В ближайшие месяцы Пезешкиан, очевидно, получит кредит доверия как внутри Ирана, так и за границей. По крайней мере к нему будут присматриваться. Наивных людей в мире политики мало, и если предположить, что Али Хаменеи рассматривает нового президента как инструмент возобновления диалога с Западом, то шансы на начало конструктивных переговоров будут расти.
Бессмысленно ждать быстрых изменений. Если говорить о выполнении обещаний, которые дадут четкий сигнал наружу, то надо провести перемены в органах власти. А это непросто. Можно начать со снятия ограничений с Интернета и решения проблем с ношением хиджаба. Для этого должны быть приняты соответствующие решения Высшего совета национальной безопасности (ВСНБ), где президент будет председательствовать. Ну и, конечно, нужно убедить в целесообразности этого самого рахбара. По крайней мере слухи о будущих изменениях в составе ВСНБ уже циркулируют.
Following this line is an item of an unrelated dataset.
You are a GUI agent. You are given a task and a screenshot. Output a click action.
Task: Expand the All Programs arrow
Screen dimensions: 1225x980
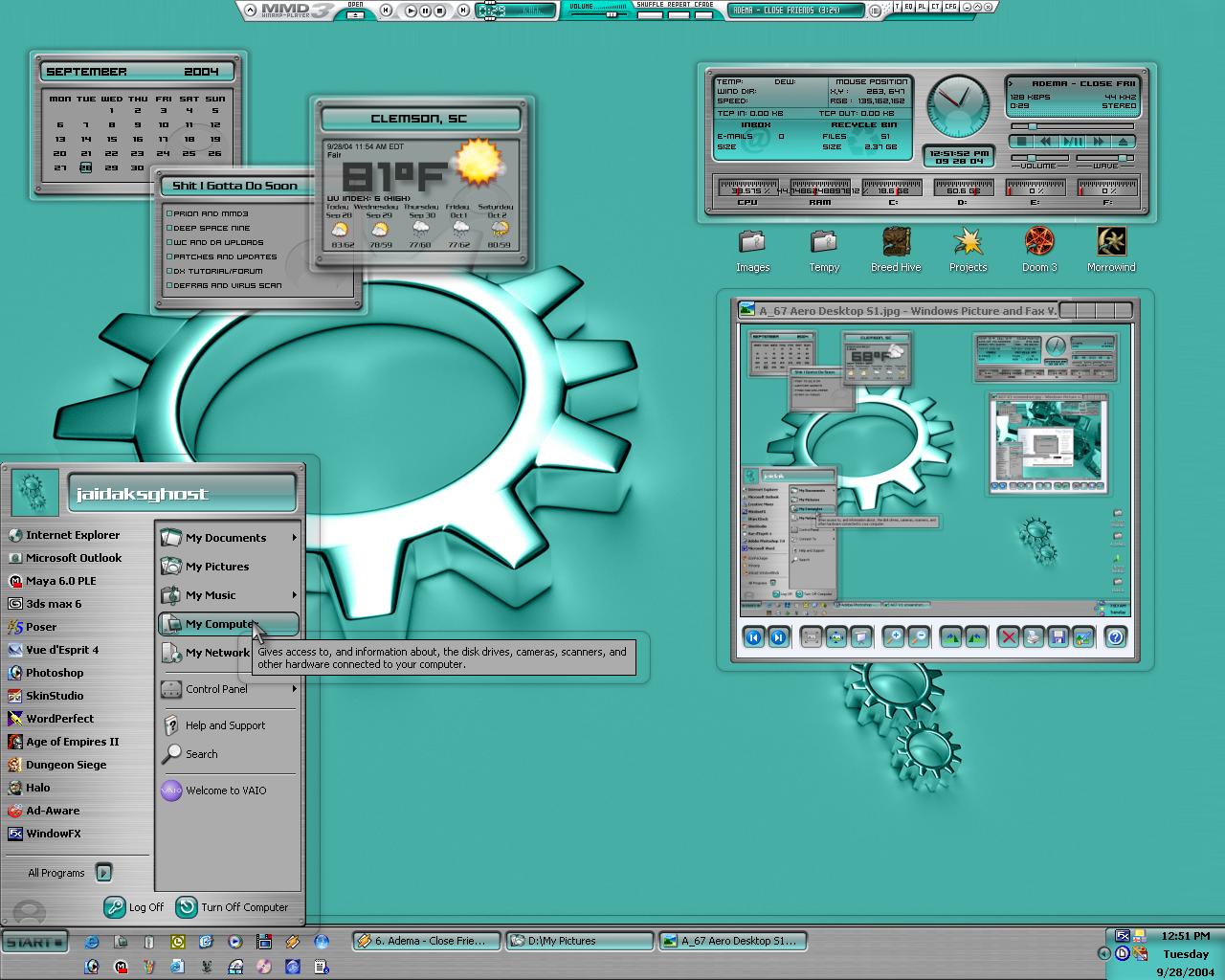103,872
Говорят о возможности назначения на должность вице-президента женщины – главы реформистского фронта Азар Мансури. Бывший оппонент Пезешкиана на выборах – Мустафа Пур Мохаммади – может занять должность министра внутренних дел. Он уже заявил, что отменит распоряжение бывшего министра Ахмада Вахиди о хиджабах.
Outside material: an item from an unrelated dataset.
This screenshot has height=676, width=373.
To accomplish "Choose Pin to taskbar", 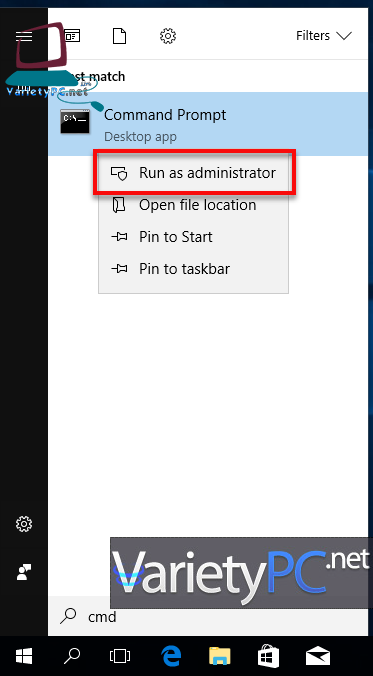I will 194,269.
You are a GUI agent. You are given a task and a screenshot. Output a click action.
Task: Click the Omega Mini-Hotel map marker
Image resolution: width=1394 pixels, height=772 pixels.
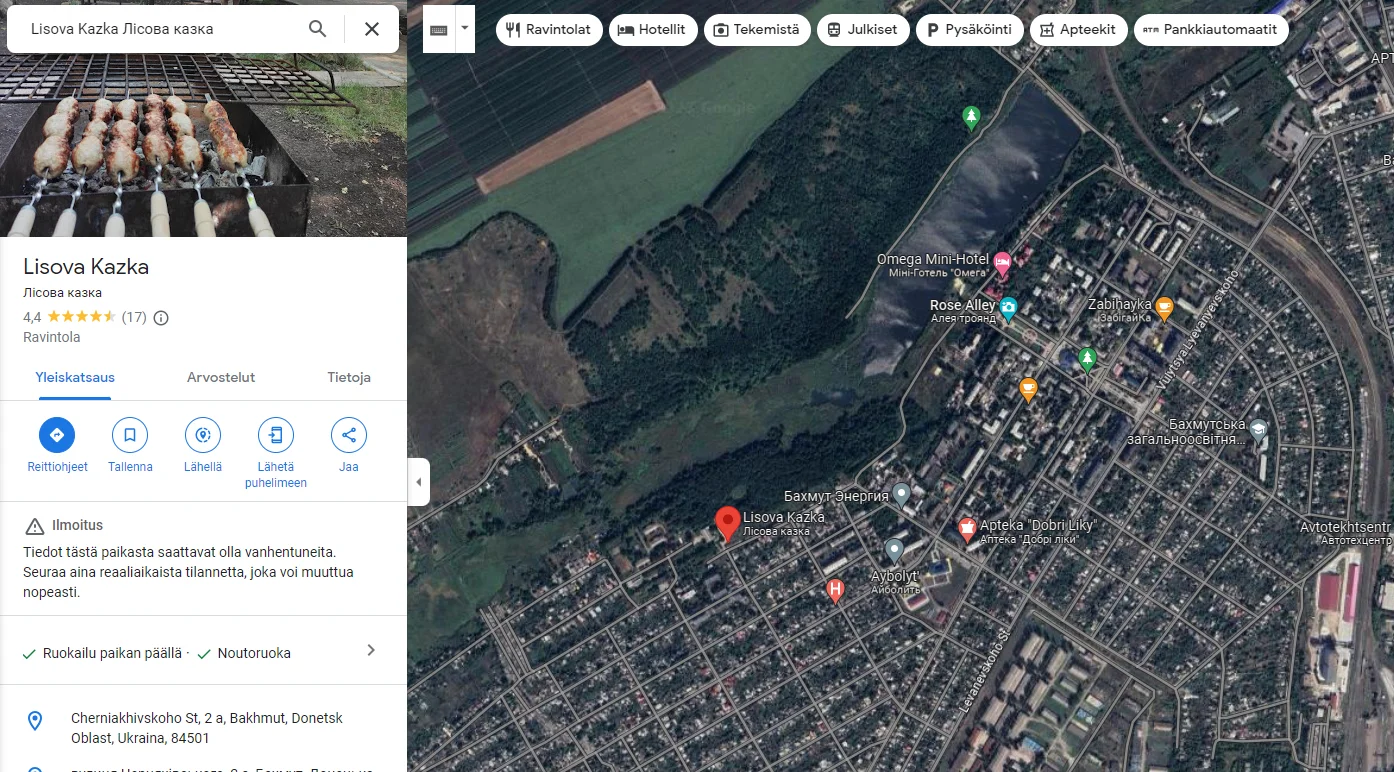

Будет это так или нет, но нужно понимать, что все возможные кандидаты на должности – выходцы из исламистской политической среды и не хотят радикальных перемен в обществе. Хотя это было справедливо и для СССР, где только внутри партии могли вызреть необходимые силы, способные сломать систему, несмотря на начальное желание ее улучшить.
В международной политике, особенно в отношениях со США, очевидно, будет взята пауза до выборов в ноябре, но дипломатические каналы с Вашингтоном останутся открытыми.
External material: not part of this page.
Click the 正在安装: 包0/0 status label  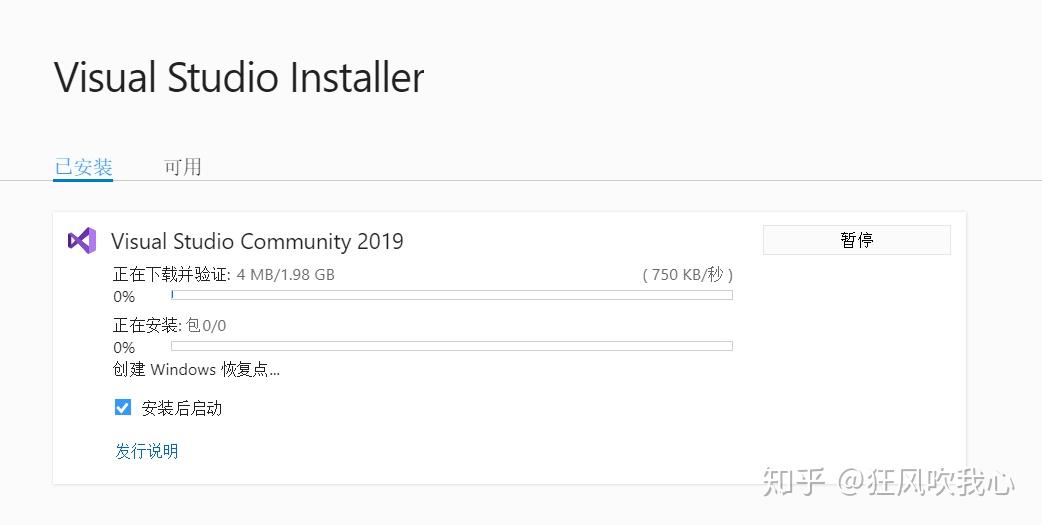pos(169,325)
Мало что изменится в отношениях с Израилем. Точнее, ничего не изменится, а в случае начала войны с Ливаном ситуация может только ухудшиться. Как поведет себя новый президент, сказать сложно. Слишком много желающих обвинить его в измене шиитским братьям, следовательно, он может быть даже воинственным. На дебатах Пезешкиан много говорил о важности сотрудничества с Китаем, поэтому это направление, вероятнее всего, активно будет развиваться. Также приоритетом нового президента станет присоединение к конвенции FATF, которая в 2020 году занесла Иран в «черный список» стран международной группы по противодействию отмыванию денег.
И окончательное слово в утверждении кандидатур будущих министров – иностранных дел, обороны, разведки, внутренних дел и даже культуры – принадлежит верховному лидеру. Это и будет главным основанием для дальнейших соображений.
Источник: Игорь Семиволос, «Зеркало недели».